Have a Delta question? Want to know how to build an end-to-end machine learning pipeline? Looking at how you can optimize cost for your organization? Join our October best practices series to get your data questions answered live by our Databricks experts.

No matter at what stage of your data journey you’re in, our online sessions will help data professionals get a better understanding of the fundamental concepts of leveraging a simple, open and collaborative platform, the problems we’re helping to solve, and how data teams are able to work collaboratively and be more productive using one common platform for all data uses-cases.

We’ll cover best practices to help organizations use powerful open source technologies so you can build and extend your data platform investments. Plus, you’ll learn how data teams can create a huge impact — lowering costs, speeding up time to market — and powering new innovations to disrupt industries.

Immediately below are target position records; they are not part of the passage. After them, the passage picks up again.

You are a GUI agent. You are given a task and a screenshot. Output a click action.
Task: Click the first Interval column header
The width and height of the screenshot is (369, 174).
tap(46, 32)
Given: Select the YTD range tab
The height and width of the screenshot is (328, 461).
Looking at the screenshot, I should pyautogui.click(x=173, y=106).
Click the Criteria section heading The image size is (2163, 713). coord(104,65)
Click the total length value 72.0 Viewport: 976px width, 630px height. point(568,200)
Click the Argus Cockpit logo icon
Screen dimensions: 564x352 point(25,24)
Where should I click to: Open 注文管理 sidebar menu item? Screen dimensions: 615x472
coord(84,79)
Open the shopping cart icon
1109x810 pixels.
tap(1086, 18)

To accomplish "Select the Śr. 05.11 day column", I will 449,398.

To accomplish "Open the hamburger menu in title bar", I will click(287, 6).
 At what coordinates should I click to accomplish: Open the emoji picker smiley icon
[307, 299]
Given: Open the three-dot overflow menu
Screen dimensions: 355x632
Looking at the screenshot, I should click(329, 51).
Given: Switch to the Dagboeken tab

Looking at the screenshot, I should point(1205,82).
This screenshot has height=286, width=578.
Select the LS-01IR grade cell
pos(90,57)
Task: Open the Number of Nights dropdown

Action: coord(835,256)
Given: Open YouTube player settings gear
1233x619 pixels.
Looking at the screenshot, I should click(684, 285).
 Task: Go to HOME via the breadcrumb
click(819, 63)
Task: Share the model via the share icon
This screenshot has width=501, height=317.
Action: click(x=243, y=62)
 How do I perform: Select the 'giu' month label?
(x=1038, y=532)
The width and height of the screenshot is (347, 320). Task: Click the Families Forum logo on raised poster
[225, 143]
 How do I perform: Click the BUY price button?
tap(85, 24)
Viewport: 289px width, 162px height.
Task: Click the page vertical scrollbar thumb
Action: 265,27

5 October: Delta Lake Deep Dive

Delta Lake is the next-gen unified analytics engine designed to build robust production data pipelines at scale. Find out how you can reap the benefits of Delta, mainly:

  • Understand the inner workings of Delta and how Delta log enables Delta features
  • ACID transactions on Spark: Never see inconsistent data. Do upserts on your data lake
  • Scalable metadata handling: Leverage Spark’s distributed processing power to handle all the metadata for petabyte-scale tables with billions of files at ease.
  • Streaming and batch unification: A table in Delta Lake is a batch table as well as a streaming source and sink. Streaming data ingest, batch historic backfill, interactive queries all just work out of the box
  • Schema enforcement: Automatically handle schema variations to prevent insertion of bad records during ingestion
  • Time travel: Data versioning enable rollbacks, full historical audit trails, and reproducible versions of past data

12 October: Building a Scalable Machine Learning Pipeline

Discover how you can:

  • Leverage Feature Store and Feature Engineering at scale
  • Train and track models and experiments with MLflow efficiently
  • Full MLOps from development to production with MLflow and model registry
  • Get the latest updates on what’s on the ML roadmap

20 October: Deploying Workloads to Production

Learn the best practices moving your workloads to production, including:

  • Building a CI/CD pipeline with Databricks
  • Deployment workflows and version control with Databricks notebooks
  • Testing with notebooks and testing libraries
  • Scheduling and orchestration
  • Integrating with third party orchestration tools

26 October: Databricks Tips and Cost Optimization

This session aims to take the burden of guesswork off your hands and help you leverage the Databricks Lakehouse Platform to its full potential by implementing some simple tips and tricks. You’ll learn:

  • Differences between our 3 SKU offerings and picking the right one for your needs.
  • Supercharging your cluster autoscaling with pools
  • Housekeeping techniques to declutter your workspace
  • Best practices around workspace management and common hardening techniques.
  • Priming your workspace for production
  • Leveraging init to standardize your clusters and automate tasks


Goh Yong Hong
Solutions Architect, Databricks

Vihag Gupta
Solutions Architect, Databricks

Abhishek Dey
Solutions Architect, Databricks

Mandeep Cheema
Solutions Architect, Databricks

Event Sponsor: Databricks (Databricks Privacy Policy)
Event Co-Sponsor: Just Analytics (Just Analytics Privacy Policy)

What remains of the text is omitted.